The flier, which gives the home addresses of Maye, Granville County District Attorney Sam Currin and several people who associate with the NAACP, urges people to contact those involved in the case and "let them know you won't tolerate another white victim of black crime and Jewish slander."
"We will not and cannot tolerate domestic terrorism, witness intimidation or 'incitable' speech that has a history of leading to acts of violence," said the Rev. Dr. William Barber, president of the North Carolina NAACP.
Henderson Mayor Donald "Clem" Seifert Jr. denounced the fliers, saying he does not want them in his community.
He called Henderson a diverse community where, for the most part, people get along.
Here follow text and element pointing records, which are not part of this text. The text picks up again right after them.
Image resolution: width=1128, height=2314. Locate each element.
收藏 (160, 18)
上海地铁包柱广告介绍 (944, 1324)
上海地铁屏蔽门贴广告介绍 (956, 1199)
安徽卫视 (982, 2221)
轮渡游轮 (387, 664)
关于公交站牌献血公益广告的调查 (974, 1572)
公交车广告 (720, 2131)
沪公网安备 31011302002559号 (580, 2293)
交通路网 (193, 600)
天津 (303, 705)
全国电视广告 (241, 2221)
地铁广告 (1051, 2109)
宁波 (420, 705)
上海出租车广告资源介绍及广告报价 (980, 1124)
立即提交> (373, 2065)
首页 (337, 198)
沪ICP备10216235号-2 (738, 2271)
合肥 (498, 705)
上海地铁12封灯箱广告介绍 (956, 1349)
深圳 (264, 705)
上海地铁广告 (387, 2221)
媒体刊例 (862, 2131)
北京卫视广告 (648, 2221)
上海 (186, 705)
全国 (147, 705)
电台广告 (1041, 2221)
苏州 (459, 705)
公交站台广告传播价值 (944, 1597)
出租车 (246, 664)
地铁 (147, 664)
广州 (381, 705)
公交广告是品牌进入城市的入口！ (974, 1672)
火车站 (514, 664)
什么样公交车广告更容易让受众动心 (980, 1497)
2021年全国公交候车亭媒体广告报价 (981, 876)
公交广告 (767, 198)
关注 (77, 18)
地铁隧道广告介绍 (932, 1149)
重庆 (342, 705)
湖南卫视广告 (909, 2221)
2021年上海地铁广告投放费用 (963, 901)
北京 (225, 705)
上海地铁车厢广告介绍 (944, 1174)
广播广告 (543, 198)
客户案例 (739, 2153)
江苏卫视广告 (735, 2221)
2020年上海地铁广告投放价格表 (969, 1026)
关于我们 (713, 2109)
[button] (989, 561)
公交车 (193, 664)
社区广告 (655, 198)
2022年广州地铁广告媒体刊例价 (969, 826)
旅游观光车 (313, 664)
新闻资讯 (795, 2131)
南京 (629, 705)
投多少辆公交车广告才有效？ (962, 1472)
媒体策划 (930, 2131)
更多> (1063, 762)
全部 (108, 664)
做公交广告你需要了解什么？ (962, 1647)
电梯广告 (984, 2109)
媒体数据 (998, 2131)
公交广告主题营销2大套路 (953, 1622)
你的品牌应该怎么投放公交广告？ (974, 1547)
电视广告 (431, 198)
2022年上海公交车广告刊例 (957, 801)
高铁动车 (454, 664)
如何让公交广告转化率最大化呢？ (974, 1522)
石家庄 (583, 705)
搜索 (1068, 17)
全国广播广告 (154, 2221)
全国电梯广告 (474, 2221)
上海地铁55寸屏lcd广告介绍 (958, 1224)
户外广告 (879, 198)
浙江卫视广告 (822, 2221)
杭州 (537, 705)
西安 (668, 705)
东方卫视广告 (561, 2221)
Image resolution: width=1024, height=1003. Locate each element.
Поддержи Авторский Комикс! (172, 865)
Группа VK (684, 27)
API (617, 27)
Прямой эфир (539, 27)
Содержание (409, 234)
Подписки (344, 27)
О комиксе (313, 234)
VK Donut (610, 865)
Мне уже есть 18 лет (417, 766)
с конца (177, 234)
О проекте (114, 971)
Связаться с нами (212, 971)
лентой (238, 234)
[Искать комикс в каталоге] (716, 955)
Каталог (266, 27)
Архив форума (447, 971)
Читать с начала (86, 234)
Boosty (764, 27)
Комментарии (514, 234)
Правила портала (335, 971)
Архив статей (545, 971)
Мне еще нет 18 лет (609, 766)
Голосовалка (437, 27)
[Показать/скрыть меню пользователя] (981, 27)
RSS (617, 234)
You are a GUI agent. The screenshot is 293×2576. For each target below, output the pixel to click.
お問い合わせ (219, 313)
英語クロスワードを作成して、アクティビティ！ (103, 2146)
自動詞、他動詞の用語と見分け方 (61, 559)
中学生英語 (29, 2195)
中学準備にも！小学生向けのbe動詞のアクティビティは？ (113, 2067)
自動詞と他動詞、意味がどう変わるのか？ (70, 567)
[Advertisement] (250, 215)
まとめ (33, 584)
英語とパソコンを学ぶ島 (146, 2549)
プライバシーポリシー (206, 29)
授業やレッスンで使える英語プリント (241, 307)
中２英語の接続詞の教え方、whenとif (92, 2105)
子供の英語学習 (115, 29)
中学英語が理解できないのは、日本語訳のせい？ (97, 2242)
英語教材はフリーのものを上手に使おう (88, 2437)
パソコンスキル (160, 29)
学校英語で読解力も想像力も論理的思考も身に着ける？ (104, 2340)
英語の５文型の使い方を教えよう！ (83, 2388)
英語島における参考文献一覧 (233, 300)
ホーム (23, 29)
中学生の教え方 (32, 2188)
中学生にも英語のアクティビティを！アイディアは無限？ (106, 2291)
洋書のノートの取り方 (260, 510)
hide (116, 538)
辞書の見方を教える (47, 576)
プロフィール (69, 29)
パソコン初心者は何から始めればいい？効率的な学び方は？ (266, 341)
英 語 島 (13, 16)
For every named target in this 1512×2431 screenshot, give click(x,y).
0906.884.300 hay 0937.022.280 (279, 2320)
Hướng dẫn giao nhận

Seifert said the last thing they need is a group coming in from outside, stirring up emotions and essentially trying to drive a wedge between people.
“My first reaction is to ball it up and throw it in the trash can,” he said. “I doubt that when our forefathers were writing the Constitution, this is the kind of crap they were trying to protect.”
What’s most concerning, Seifert said, is that the members of the group promised to come to Henderson and rally. They don’t name a specific date, but their flier said they’re coming in the near future.
“I really hope they don’t,” Seifert said. “They need to … go back to where they came from.”
Henderson business owner Patricia Newhouse said she was also unhappy about the mass mailing.
“No community needs this kind of bad publicity,” she said. “No community needs anybody that is going to spread divisiveness instead of unity.”
Terry Garrison is president of the Vance County chapter of the NAACP. He was not pleased that the mailer listed the names, phone numbers and home addresses of people involved.
“It’s very intimidating and very threatening,” he said. “I’m not an attorney, but it certainly seems to be an invasion of one's privacy.”